Namun, keraguannya yang tak berdasar itu akhirnya sirna, kala ia bertemu dengan senior sekaligus teman sekamarnya di dormitory, Nakamoto Yuta. Pemuda asal negeri sakura itu membuatnya kembali merasakan kasih sayang, yang ia rasakan selama 18 tahun masa hidupnya. Yuta betul-betul sosok malaikat pelindung (eaa jan baper), yang Tuhan kirimkan untuk menemani hari-harinya selama berkuliah di Seoul University. Pemuda yang berada di tingkat 3 jurusan design komunikasi visual itu, tak pernah mengecewakannya ketika ia berada di situasi krisis. Dengan sigap dan penuh empati, pria Jepang itu selalu membuatnya merasa nyaman, membuatnya memiliki secercah harapan akan kehidupannya di Korea selama 4 tahun kedepan.

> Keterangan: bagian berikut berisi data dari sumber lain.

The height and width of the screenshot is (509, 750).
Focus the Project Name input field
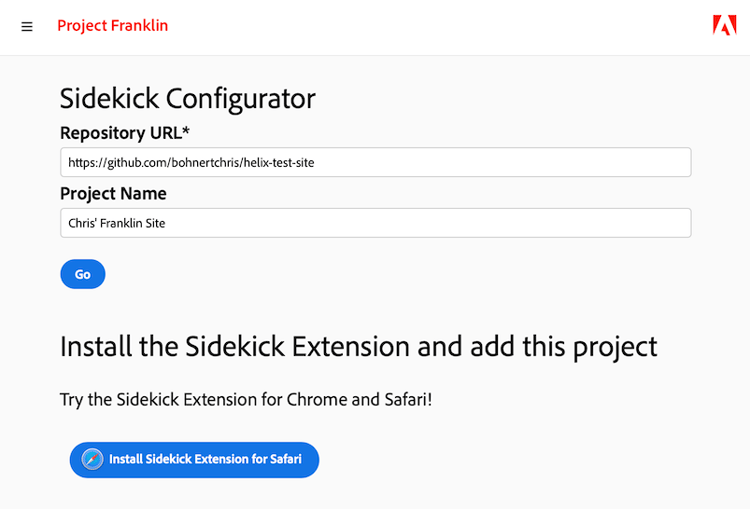(375, 223)
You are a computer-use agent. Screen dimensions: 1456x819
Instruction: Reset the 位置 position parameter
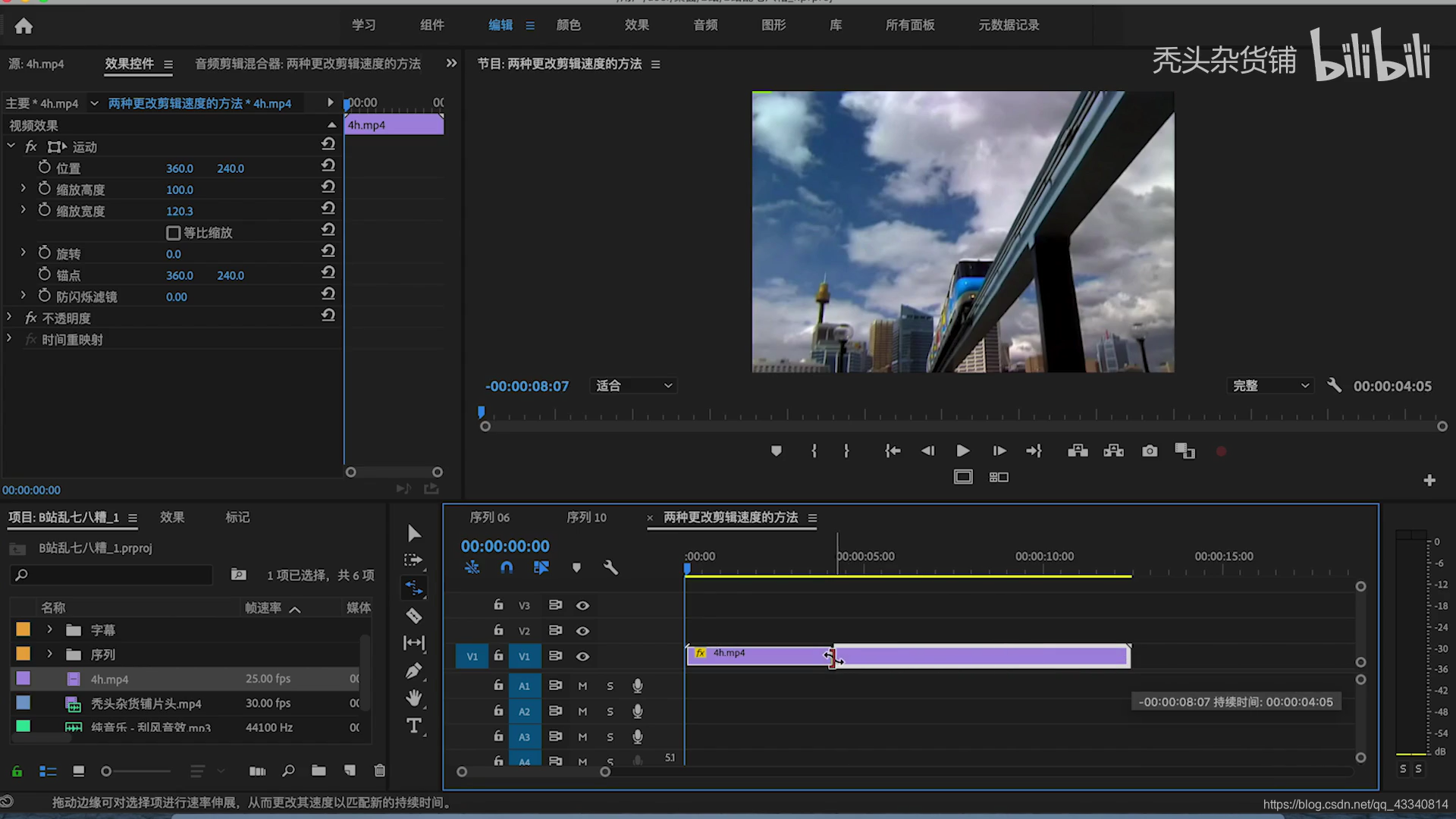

"Hyuuunggg... Aku lapar..." Rajuk Sicheng. Bibirnya ia kerucutkan disertai tatapan yang menyedihkan bak seekor anjing kecil, betul-betul menunjukkan ekspresi menggemaskan. Siapapun pasti tak akan tahan melihatnya barang semenit pun. Yuta terhenyak, sedikit menahan nafas, ketika ia menyaksikan bagaimana Sicheng menunjukkan aksi manjanya. Keduanya tengah asik menonton tayangan anime melalui layar tv layar datar yang terpasang di sudut kamar. Ya, sejak enam bulan lalu keduanya sah menjadi penghuni kamar dormitory nomor 314.

"Kau ingin makan apa, Winko-chan?" Tanya Yuta, sembari memainkan puncak kepala Sicheng. Mengelusnya dengan begitu lembut, seolah pemuda itu akan rusak apabila ia memperlakukannya dengan sedikit kasar.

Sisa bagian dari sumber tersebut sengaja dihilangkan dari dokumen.